Hemgenix is designed for adults with hemophilia B, the less common form of the disease. Currently, patients receive costly IV infusions to promote clotting and prevent bleeding. The treatment is also for people who have repeated, serious spontaneous bleeding episodes.

“Gene therapy for hemophilia has been on the horizon for more than two decades. Despite advancements in the treatment of hemophilia, the prevention and treatment of bleeding episodes can adversely impact individuals’ quality of life,” said Dr. Peter Marks, director of the FDA’s Center for Biologics Evaluation and Research.

“[This] approval provides a new treatment option for patients with hemophilia B and represents important progress in the development of innovative therapies for those experiencing a high burden of disease associated with this form of hemophilia,” Marks said in an FDA news release.

In hemophilia B, patients have missing or insufficient levels of blood clotting Factor IX, a protein needed to produce blood clots to stop bleeding, according to the FDA.

Someone living with this might experience prolonged or heavy bleeding after an injury, surgery or dental work. Some may have spontaneous bleeding episodes without a clear cause.

Hemophilia B primarily affects men. Women can carry the disease, but many have no symptoms. About 10% to 25% of women carriers have mild symptoms, though in rare cases, women can have moderate or severe symptoms.

Hemophilia B occurs in about 1 in 40,000 people.

The disorder can lead to prolonged bleeding episodes and complications such as bleeding into joints, muscles or internal organs, including the brain. Even small cuts or bruises can be life-threatening.

Hemgenix is administered in a single intravenous infusion. It delivers a working gene for the clotting protein Factor IX to the liver, where it is made, according to the FDA.

In more standard treatment, patients with hemophilia B receive regular infusions of Factor IX replacement products, helping prevent bleeding episodes.

Researchers studied the safety and effectiveness of the new gene therapy in 57 men between 18 and 75 with severe or moderately severe hemophilia B.
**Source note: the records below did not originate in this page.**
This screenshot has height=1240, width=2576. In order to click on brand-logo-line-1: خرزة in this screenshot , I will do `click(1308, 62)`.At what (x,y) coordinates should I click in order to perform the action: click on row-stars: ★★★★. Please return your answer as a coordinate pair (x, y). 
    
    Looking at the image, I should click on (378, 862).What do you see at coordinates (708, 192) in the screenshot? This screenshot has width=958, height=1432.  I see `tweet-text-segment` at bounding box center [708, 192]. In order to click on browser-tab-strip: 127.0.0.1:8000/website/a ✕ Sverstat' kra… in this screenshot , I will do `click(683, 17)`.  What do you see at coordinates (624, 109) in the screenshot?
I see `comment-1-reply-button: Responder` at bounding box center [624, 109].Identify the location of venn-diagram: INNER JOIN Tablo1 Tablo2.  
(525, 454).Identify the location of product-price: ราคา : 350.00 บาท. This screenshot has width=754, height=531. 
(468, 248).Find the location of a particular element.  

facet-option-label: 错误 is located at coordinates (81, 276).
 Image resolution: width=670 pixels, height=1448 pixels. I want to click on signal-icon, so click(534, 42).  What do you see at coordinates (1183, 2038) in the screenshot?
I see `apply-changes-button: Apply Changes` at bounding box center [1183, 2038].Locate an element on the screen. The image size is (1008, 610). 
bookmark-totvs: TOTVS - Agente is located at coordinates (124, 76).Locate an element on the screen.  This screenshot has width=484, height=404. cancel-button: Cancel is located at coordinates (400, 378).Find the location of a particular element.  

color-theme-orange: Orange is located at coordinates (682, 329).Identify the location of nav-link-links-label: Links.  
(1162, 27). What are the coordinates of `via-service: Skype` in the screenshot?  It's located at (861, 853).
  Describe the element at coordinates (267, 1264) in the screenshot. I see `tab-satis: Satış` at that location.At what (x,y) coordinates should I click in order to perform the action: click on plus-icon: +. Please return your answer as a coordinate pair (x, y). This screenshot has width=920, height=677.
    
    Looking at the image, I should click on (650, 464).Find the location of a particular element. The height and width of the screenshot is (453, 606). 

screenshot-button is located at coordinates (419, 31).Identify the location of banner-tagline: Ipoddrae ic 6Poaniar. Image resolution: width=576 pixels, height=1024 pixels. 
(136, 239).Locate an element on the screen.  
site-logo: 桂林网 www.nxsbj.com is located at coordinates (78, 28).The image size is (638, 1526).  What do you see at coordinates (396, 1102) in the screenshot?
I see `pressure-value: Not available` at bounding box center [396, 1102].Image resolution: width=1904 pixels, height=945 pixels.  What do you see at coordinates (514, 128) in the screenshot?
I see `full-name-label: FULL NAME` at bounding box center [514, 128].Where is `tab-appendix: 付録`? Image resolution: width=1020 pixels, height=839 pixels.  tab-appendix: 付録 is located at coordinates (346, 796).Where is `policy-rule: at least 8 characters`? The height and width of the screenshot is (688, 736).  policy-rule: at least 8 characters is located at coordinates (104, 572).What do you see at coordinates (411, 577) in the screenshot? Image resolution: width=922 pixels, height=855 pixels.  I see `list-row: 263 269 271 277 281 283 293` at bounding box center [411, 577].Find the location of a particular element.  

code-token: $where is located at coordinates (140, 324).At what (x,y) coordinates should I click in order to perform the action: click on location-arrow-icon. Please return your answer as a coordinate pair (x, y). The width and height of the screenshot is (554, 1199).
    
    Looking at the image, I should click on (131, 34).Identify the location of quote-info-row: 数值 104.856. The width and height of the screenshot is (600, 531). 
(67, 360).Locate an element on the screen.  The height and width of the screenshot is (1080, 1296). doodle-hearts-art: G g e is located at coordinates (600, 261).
In one study with 54 participants, the group had a decreased need for routine Factor IX replacement and a 54% reduction in what is known as annualized bleeding rate.

Side effects of Hemgenix included higher liver enzymes, headache, mild infusion-related reactions and flu-like symptoms.

Earlier this year, European regulators approved a similar therapy for people with hemophilia A, the more common form of the disease. The FDA is still reviewing that therapy, according to the AP.

More information:
The National Organization for Rare Diseases has more on hemophilia B.